Ideally I want to use pysslscan, but it is not available to me (neither is pyOpenSSL). I found a post doing part of what I want on superuser. So inspired by a blog post and another SO answer, I tried to set up a requests object where I control the cipher suite:
#!/usr/bin/env python
import requests
import os, sys, subprocess
from requests.adapters import HTTPAdapter
from requests.packages.urllib3.util.ssl_ import create_urllib3_context
hurl = "https://localhost:443/manage/health"
#get ciphers
openssl_ciphers = subprocess.check_output(["openssl", "ciphers","ALL:eNULL"])
cipherList=(openssl_ciphers.splitlines())[0].decode("utf-8").split(':')

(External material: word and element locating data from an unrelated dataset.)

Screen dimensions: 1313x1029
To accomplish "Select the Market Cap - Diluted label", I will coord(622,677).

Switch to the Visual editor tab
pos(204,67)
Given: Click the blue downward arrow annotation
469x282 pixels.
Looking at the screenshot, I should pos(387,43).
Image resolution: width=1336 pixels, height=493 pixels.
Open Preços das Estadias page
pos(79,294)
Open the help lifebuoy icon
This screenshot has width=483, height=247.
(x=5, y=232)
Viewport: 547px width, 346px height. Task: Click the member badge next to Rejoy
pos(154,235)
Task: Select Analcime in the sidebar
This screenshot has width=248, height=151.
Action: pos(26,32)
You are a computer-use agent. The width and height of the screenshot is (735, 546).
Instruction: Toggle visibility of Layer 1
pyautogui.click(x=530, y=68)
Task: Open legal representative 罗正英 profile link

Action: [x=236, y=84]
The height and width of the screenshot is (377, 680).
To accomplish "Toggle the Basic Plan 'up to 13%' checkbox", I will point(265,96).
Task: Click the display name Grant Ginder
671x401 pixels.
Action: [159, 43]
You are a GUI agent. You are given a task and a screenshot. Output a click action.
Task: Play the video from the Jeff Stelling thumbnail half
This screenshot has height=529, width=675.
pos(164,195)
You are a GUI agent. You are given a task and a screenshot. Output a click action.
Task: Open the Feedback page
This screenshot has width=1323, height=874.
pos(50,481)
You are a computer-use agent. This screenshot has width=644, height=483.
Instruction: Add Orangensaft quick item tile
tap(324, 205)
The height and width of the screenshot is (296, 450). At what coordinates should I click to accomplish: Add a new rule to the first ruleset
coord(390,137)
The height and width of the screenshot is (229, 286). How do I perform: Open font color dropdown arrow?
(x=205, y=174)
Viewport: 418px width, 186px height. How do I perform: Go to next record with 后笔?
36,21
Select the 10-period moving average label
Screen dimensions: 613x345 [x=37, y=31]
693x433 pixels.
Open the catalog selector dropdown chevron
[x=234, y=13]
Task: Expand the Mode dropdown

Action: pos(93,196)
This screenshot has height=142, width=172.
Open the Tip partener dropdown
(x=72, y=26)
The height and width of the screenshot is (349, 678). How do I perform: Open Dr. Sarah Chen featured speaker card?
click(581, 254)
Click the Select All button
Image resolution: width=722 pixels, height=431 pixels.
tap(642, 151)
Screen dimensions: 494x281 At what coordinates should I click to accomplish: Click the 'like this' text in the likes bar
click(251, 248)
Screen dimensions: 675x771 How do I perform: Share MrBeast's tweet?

class CustomAdapter(HTTPAdapter):
# This is the 2.11 Requests cipher string, containing 3DES.
CIPHERS = (
'ECDH+AESGCM:DH+AESGCM:ECDH+AES256:DH+AES256:ECDH+AES128:DH+AES:ECDH+HIGH:'
'DH+HIGH:ECDH+3DES:DH+3DES:RSA+AESGCM:RSA+AES:RSA+HIGH:RSA+3DES:!aNULL:'
'!eNULL:!MD5'
)
def setCiphers(self, cipher):
self.CIPHERS = cipher
def init_poolmanager(self, *args, **kwargs):
context = create_urllib3_context(ciphers=self.CIPHERS)
kwargs['ssl_context'] = context
return super(CustomAdapter, self).init_poolmanager(*args, **kwargs)
def proxy_manager_for(self, *args, **kwargs):
context = create_urllib3_context(ciphers=self.CIPHERS)
kwargs['ssl_context'] = context
return super(CustomAdapter, self).proxy_manager_for(*args, **kwargs)
for cipher in cipherList:
x = CustomAdapter()
x.setCiphers(cipher)
s = requests.Session()
s.mount(hurl, x)
r = s.get(hurl)
print("%-*s\t%s" % (30, cipher, r.status_code))
But I get 200 on every single request...
I sense a flaw in my cipher-suite setting logic. Most likely I am setting it after the calls to the init_poolmanager and proxy_manager_for methods have been performed.
If I change the CIPHERS to this:
CIPHERS = (
'NULL-SHA:'
'!aNULL:'
'!eNULL:!MD5'
)
I get ssl.SSLError: ('No cipher can be selected.',) which is essentially what I want.